#### EXTRAIT DU TEXTE
=======
1871 : la Kabylie se soulève contre l’ordre colonial

Cheikh Aheddad.
Cheikh Aheddad.

Dans la matinée du samedi 8 avril 1871, cheikh Aheddad proclama sur la place du marché de Seddouk la guerre sainte contre l’occupant français.

Jetant sa canne dans la foule, l’octogénaire, maître de la confrérie Rahmania, déclara : "Avec l’aide de Dieu, il nous sera aussi facile de jeter le Français hors de chez nous". Il lança ainsi dans la bataille 250 tribus, le tiers de la population algérienne, majoritairement de Kabylie et du Constantinois et accessoirement du centre et de l’Ouest.

Ce grand soulèvement armé durera d’avril 1871 à janvier 1872. Il étendit une série de révoltes sporadiques qui émaillèrent l’année 1870 et relançait une guerre proclamée le 14 mars par le Bachagha Mokrani, le maître de la Medjana, avec sa trentaine de tribus fidèles. Cette insurrection qui avait réussi à mettre sérieusement en péril le système colonial est d’autant plus importante que ses conséquences avaient scellé le destin de la population algérienne jusqu’au déclenchement de la révolution de novembre 1954 !

Au-delà des origines et des causes de la rébellion rapportées en leur temps par les officiers coloniaux et analysées et re-contextualisées par les historiens depuis quelques décennies, c’est le drame humain qui s’est joué dans le camp des vaincus, et ses stigmates qui posent problème encore de nos jours.

40 ans après le débarquement de la flotte de l’amiral De Bourmont à Sidi Ferruch et la débâcle de l’armée turque et des bataillons kabyles venus rejeter les Français à la mer, la colonisation de peuplement avançait à grands pas, s’accaparant les meilleures terres, refoulant les autochtones sur les terres arides causant misère et famines de plus en plus dramatiques. Venu se substituer au règne des militaires vaincus sur le front de la guerre contre la Prusse, le régime civil tant redouté par les indigènes couronnera la succession durant trois années (de 1867 à 1869) de mauvaises récoltes et confortera l’avidité des colons par un arsenal juridique de plus en plus répressif. La révolte devenait inévitable : "Mourir pour mourir, autant le faire dans l’honneur, les armes à la main", répétait-on dans les Djemââs et les souks !

Cinq forces d’inégales valeurs étaient en présence sur le terrain, où la possession de la terre constituait l’enjeu principal. Les paysans indigènes, pour qui défendre la terre nourricière, propriété des ancêtres, relevait des valeurs existentielles de Nif et de Horma pour lesquelles le sang était le prix consenti. On prenait le fusil dés qu’il s’agissait de défendre sa famille contre l’opprobre et le déshonneur, sa terre contre la spoliation, et par extension son pays contre l’occupation. Les féodaux algériens alliés de l’armée française, voyaient leur influence en perte de vitesse à mesure que s’appauvrissaient les fellahs et que les prérogatives des militaires passaient aux mains des civils et que se consolidait le nouveau régime qui rognait leurs privilèges.
=======
#### EXTRAIT DES DONNÉES
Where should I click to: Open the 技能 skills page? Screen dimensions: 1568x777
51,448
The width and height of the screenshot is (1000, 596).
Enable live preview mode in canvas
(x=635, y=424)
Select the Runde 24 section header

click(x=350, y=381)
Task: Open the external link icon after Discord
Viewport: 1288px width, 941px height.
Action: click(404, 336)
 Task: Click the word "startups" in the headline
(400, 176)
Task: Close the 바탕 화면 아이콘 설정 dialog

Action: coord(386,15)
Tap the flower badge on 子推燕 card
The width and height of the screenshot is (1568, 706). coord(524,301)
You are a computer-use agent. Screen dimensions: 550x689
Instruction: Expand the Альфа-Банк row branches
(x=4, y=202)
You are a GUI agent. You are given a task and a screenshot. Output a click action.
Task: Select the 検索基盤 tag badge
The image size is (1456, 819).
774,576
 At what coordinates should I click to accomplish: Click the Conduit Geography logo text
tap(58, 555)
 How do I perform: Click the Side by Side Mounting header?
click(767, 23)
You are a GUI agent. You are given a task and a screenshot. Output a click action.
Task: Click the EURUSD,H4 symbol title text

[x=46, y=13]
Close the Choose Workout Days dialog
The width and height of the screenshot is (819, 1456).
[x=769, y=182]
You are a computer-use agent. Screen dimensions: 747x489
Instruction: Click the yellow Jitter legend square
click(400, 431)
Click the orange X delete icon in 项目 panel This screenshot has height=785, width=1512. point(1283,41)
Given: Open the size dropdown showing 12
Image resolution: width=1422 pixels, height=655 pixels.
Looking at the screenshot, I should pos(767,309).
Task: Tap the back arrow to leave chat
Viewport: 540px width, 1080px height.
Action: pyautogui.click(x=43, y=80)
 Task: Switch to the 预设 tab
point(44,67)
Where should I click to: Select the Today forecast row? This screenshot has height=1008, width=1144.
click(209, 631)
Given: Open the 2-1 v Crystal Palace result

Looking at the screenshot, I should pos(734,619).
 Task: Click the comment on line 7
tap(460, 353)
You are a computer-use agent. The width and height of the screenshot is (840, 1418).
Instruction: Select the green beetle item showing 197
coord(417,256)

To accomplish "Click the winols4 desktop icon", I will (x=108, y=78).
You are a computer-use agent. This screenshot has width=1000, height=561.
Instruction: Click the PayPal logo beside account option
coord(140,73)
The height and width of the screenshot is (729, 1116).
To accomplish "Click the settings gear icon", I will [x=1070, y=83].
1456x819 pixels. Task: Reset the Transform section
=======
Prolongez le texte sur le soulèvement de la Kabylie en 1871 en reprenant juste après sa dernière phrase.

Ces deux forces aux intérêts souvent opposés mais complémentaires pour la circonstance allaient être fédérées par les religieux, maîtres des zaouïas, tenants du pouvoir spirituel contestés et réprimés par les colonisateurs. Les trois forces allaient s’unir et constituer une structure de guerre contre l’occupant avec ses forces militaires régulières son administration et ses milices paramilitaires composées d’ultras et de mercenaires à la solde des colons. Tous se battaient pour la terre ! Les militaires français mesuraient en termes de terres conquises, les colons en terme de surfaces utiles gagnées au moment où face à leur avidité les Algériens comptaient les millions d’hectares perdus et à jamais interdits même pour le parcours et le passage. Moyen de subsistance pour les uns, source de richesse et de pouvoir pour les autres, la terre était prête à recevoir le soc des charrues mais aussi le sang des combattants ! Défendre la terre pour les Algériens, s’en accaparer pour les Français avait constitué depuis 1830 la cause véritable de toutes les révoltes, individuelle ou collective, petite ou massive, même si les événements et le contexte du déclenchement furent souvent avancés, en écran, comme les véritables raisons des soulèvements.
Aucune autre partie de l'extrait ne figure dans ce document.